Just Us Kids hadn't gotten there yet--we were still learning dance moves for the CYO socials after the basketball games. As if Father Costello, eagle-eyed chaperon, was ever gonna let you touch Janet Kinsley anywhere under her sweater, especially since we were all friends with her twin brother, Joseph. Truth to tell, all of us were working on mysteries without any clues and none of us were 'fast' or 'loose'. How could we be? We were Catholic.
The Beatles had gone from wanting to Hold Your Hand to wondering Why Don't We Do It in the the Road? and where they led, we followed. There was no satellite radio, no eighty-three flavors of MTV, no YouTube--heck, there was barely FM radio and I was in that first cohort that bought big records with little holes, albums, over little records with big holes, singles.
To this day, I still marvel over the self-assurance and unshirted cockiness it took to release Sgt Pepper. What could possibly have been lifted as 'the' single from that body of work and how big a shock to the system was it for the recording industry when The Beatles transcended the manufacturing process. In a way they proved McLuhan's 'The Medium is the Message' and made it a fact of life and an immovable object.
If, as it was to turn out, they were to produce only two more albums, and there's some spirited discussion on how those two came to be and why, that was yet to come and in no way kept us from sitting with the headphones on late at night, volume cranked, listening not just to Revolution 9 (where was that video four decades ago, eh?) but to the whole nine yards. What each of us learned, but many years later, was all of us, everywhere, were listening alone, but also together. The Beatles had made rock music global and two generations have grown up and old since then.
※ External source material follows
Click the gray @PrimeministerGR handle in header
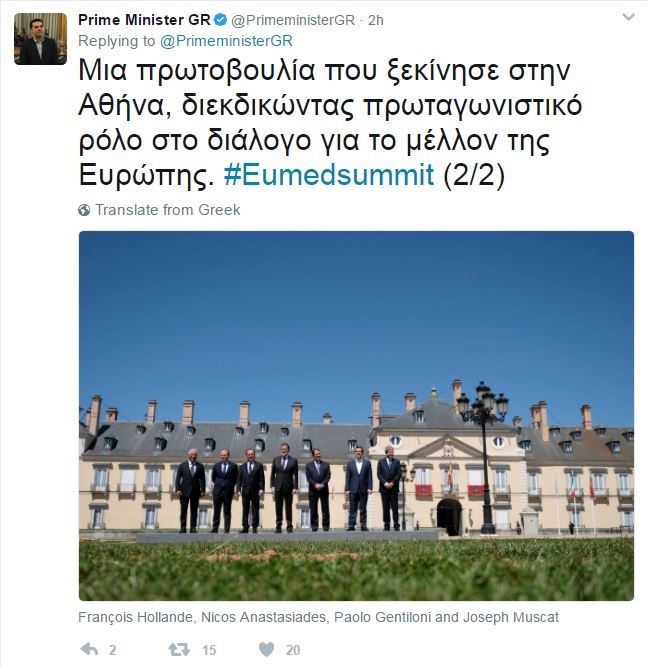Screen dimensions: 648x668 click(x=293, y=20)
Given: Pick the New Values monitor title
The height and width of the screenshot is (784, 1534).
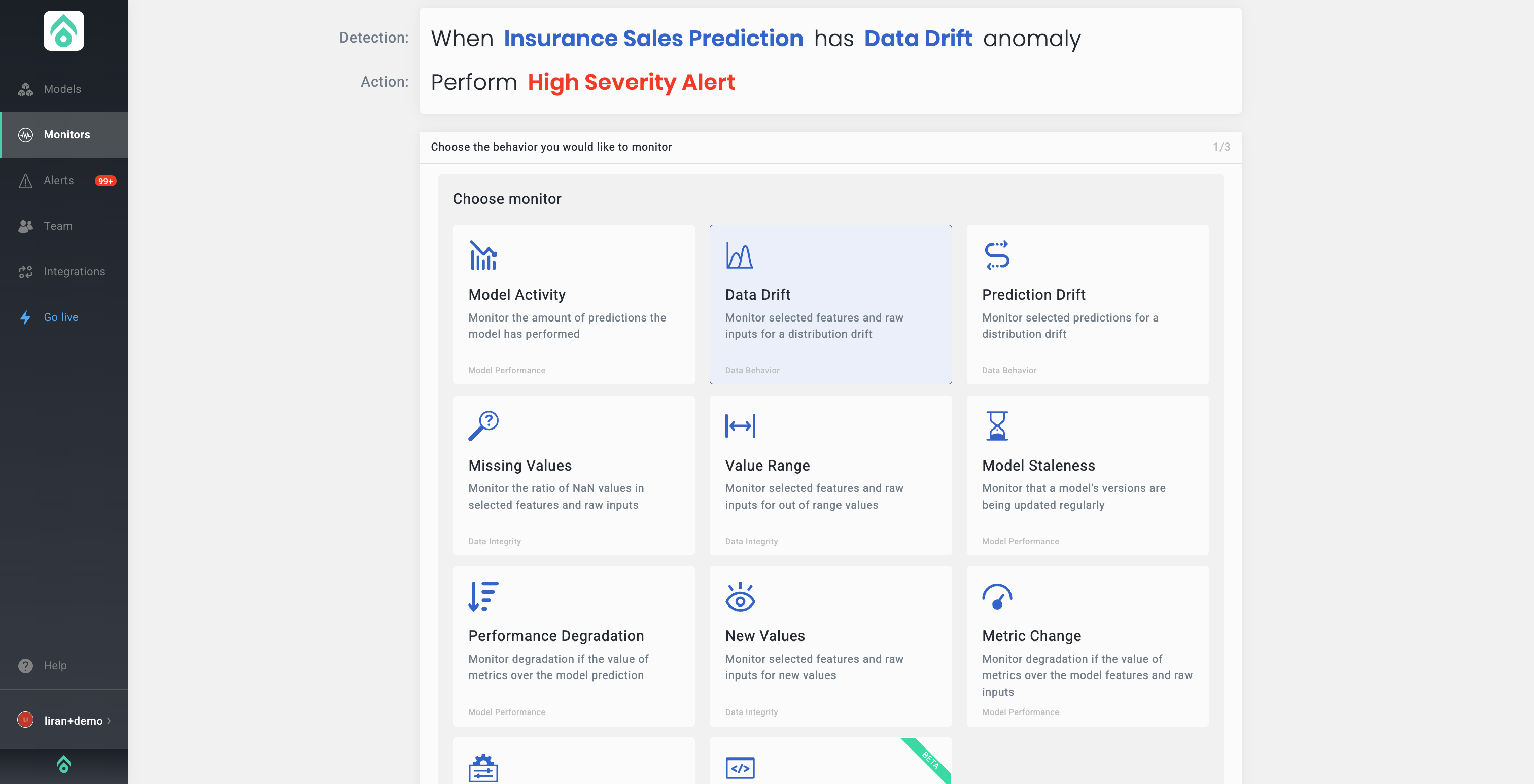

In a way, much of what the four did, as The Beatles and since, was referenced by the White Album. John Lennon's last release, Double Fantasy, was barely a month old in 1980 when he was murdered. George Harrison's first album, Wonderwall Music (nothing to do with those well-known posers, Liam and Noel, thankfully) is almost exactly forty years old.
And Paul McCartney has just released The Fireman (go to page two, the right hand side to listen for yourself) and if he rushes in from the pouring rain (very strange), full of fish and finger pies (one of the most eloquent pornographic references to ever make it to Casey Kasem) we've come full circle and the journey has been as much of a reward as the destination.
Like the sun plays in the morning/Feel the quiet, feel the thunder/Every ladder leads to heaven.
-bill kenny
Ramblings of a badly aged Baby Boomer who went from Rebel Without a Cause to Bozo Without a Clue in, seemingly, the same afternoon.